■ WHAT THE TASK ASKS
Pick out every line in the entries below that contains the word "coordinates" and copy each one.

■ Dataset excerpt
******************************

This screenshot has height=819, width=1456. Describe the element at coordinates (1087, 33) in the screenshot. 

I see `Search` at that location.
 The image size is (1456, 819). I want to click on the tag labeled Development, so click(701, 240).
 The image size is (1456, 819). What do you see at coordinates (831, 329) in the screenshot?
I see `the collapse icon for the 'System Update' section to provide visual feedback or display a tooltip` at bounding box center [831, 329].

******************************

■ WORKED SOLUTION
This screenshot has height=819, width=1456. Describe the element at coordinates (1087, 33) in the screenshot. 
 The image size is (1456, 819). What do you see at coordinates (831, 329) in the screenshot?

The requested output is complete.